Jeff Dunham achmed mp3 Lyrics

-Good evening, Achmed.
-Good evening...infidel!

-So you are a terrorist?
-Yes, I'm a terrorist!

-What kind of terrorist?
-A terrifying...terrorist!

-Are you scared?
-Not really, no.

-And now?
-Not really, no.

-How 'bout now?
-No.

-God d___ it!
Oh, o!
I mean: Allah d___ it!

-SILENCE!
I kill u!

-So Achmed...
-No, no, it's A*gh*med
-That's what I said
-No, you said Achmed it's Aghmed, gh, gh, ghghgh.
-SILENCE!
I kill u!

-How do you spell it?
-What?
-How do u spell your name?
-Oh, let's see, A... C... Flemgh...
-SILENCE!
I kill u!

-So Achmed you are a terrorist.
I would suppose u have a sort of specility?
-Yes, I'm a suicide bomber.
-So you are finished?
-What?
-You've done your job?
-No, I haven't.
-But u are dead!
-No, I'm not.
I feel fine.
-But u are all bones.
-It's a flesh wound.

-SILENCE!
I kill u!

-What the hell happened to my feet?
Son of a b____. What a hell u... A wait a min...
What the hell? What are u doing?
STOP TOUCHING ME!
-I KILL U.
-All right, just hold on we will fix this.
-Ok, wait, what do you doing, Holy c___ in the air!
wait, wait.
Wait, something is stuck with... holy c___!
I need some leggings.
-Just sit still!
-OK! I will not move my a__.
-You idiot, u don't have an a__!

-Is that Walter?
-Yes.
-He scares the c___ out of me.

-Please don't put me back in the same suitcase.
-Why?
-He has gas.

-Saddam's mustard gas was nothing compared to a Walter fart.
-he,he,he,he,he

-It's not funny! He will kill us!
-Listen Achmed, I have something to tell you.
-What?
-You really are dead.
-Are you Sure?
-Yes.
-I've just got my flu shot.
-You really are dead.
-Wait, If I am dead that means I get my 72 virgins?
Are u my virgins?
I hope not!
-Why?
-There's a bunch of ugly a__ guys out there!
-If this is paradise I've been SCREWED!
-Well did they say it will be only female virgins?
-Holy c___!
-Wait, I can have Clay Akien.
-I told a joke!
-So listen Achmed, where did u come from?
-Your freakin' suitcase!
-I told another one.
-Look, if u have been in my suitcase, how have we make it through security in the airports?
-Oh, that's easy... they open the case and I go:
"-Hello! I am Lindsay Lohan!"

-I told another joke!
I can do this c___ too.

-Ok, here's another one:
two Jews walking in a bar.
-No, No.
-What, you don't like Jews in your bar?
-You racist b______.
-What I mean is I don't want racist jokes in my act.
-Oh, OK, how about if I kill the JewS?
-No.
-I'm kidding I would not kill the Jews, No, I would toss a penny between them and watch them fight to the death.

-Yes, yes, I did the same thing with 2 catholic priests that i toss in a small boy.
Yes, yes and the winner had fight Michael Jackson.

-Achmed!
-What?
-Stop doing this!
-Why you can't tell jokes like that?
-Why not?
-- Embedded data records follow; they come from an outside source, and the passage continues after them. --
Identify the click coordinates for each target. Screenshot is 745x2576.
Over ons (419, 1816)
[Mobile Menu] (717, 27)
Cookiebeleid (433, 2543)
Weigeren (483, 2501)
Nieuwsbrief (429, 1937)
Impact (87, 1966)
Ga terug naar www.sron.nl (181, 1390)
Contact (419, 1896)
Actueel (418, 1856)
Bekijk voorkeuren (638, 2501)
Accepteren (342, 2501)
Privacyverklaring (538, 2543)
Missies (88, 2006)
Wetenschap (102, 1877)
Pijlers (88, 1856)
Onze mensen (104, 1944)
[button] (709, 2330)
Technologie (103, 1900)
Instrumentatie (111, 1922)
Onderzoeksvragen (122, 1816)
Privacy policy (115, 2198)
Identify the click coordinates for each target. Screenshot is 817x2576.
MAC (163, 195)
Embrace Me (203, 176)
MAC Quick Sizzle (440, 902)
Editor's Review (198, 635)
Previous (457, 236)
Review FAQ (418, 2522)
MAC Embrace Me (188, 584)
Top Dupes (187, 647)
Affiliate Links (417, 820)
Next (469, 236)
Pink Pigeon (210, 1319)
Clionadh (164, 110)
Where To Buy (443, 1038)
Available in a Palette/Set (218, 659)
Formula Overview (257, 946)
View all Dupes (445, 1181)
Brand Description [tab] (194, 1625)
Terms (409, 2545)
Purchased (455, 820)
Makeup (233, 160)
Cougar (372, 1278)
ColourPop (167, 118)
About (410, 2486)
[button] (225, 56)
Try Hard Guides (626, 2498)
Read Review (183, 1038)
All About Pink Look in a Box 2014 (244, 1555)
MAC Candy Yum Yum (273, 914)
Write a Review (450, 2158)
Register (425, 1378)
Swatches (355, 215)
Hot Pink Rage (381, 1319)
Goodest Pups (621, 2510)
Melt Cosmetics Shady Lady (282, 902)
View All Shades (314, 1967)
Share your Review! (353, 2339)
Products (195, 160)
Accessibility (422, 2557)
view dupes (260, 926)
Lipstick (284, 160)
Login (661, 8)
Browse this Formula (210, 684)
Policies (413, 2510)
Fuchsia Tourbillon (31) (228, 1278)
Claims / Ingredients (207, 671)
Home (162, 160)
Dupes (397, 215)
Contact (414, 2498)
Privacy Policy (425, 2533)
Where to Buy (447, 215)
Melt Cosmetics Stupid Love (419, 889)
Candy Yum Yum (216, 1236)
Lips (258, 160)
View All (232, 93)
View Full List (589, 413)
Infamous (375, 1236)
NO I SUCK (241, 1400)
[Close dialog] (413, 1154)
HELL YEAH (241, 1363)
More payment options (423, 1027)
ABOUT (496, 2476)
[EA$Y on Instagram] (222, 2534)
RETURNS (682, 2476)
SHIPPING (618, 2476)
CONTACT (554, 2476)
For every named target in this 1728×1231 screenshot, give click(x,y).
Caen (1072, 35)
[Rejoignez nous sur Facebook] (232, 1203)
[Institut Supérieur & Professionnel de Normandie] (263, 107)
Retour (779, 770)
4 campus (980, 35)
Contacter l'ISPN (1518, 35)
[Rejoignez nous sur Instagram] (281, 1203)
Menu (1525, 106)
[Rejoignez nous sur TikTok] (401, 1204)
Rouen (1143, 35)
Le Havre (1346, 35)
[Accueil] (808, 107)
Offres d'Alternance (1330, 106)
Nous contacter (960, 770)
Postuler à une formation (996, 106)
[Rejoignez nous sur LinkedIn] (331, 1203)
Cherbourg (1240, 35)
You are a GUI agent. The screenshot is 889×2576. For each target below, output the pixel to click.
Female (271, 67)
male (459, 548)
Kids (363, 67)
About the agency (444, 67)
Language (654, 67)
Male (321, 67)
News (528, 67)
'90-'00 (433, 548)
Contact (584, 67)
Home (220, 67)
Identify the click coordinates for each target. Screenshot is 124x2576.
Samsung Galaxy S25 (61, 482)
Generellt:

I'm killing so to speak.
-You can't tell jokes like that.
-Why?
-It offends people.
-Oh, I'm dead what do I care?
-What do you want me to do knock-knock jokes?
-Probably better.
-Ok, knock-knock.
-Who's there?
-Me, I kill u!

-So look as a suicide bomber have u had training?
-Of course, we had this suicide bomber training camp.
-Ahh, is that a nice facility?
-It used to be.
-What happened?
-New guy.
-The idiot tried to practice.
-What did u guys learn from that?
- Location, location, location.

-So u guys have any king of motto?
-Like what?
-You know, like: "we're looking for a few good men."
-We're looking for some idiots with no future.
-So where do u get your recruits?
-The suicide hotline.
-That was dark, was it not?

-So, what exactly happened to u?
-Errr...?
-What happened?
-oh, if u must know i am a horrible suicide bomber.
-What happened?
-I had a premature detonation.
-I set the timer to 40 minutes and it went off after 4 seconds.
-You know what that's like, right?
Mr hurricane!
-So Achmed, what exactly happened to u?
-Well, I was getting gasoline and I answered my cell phone: Can you hear me now? Hg!
-At first I thought it was because I went over my minutes.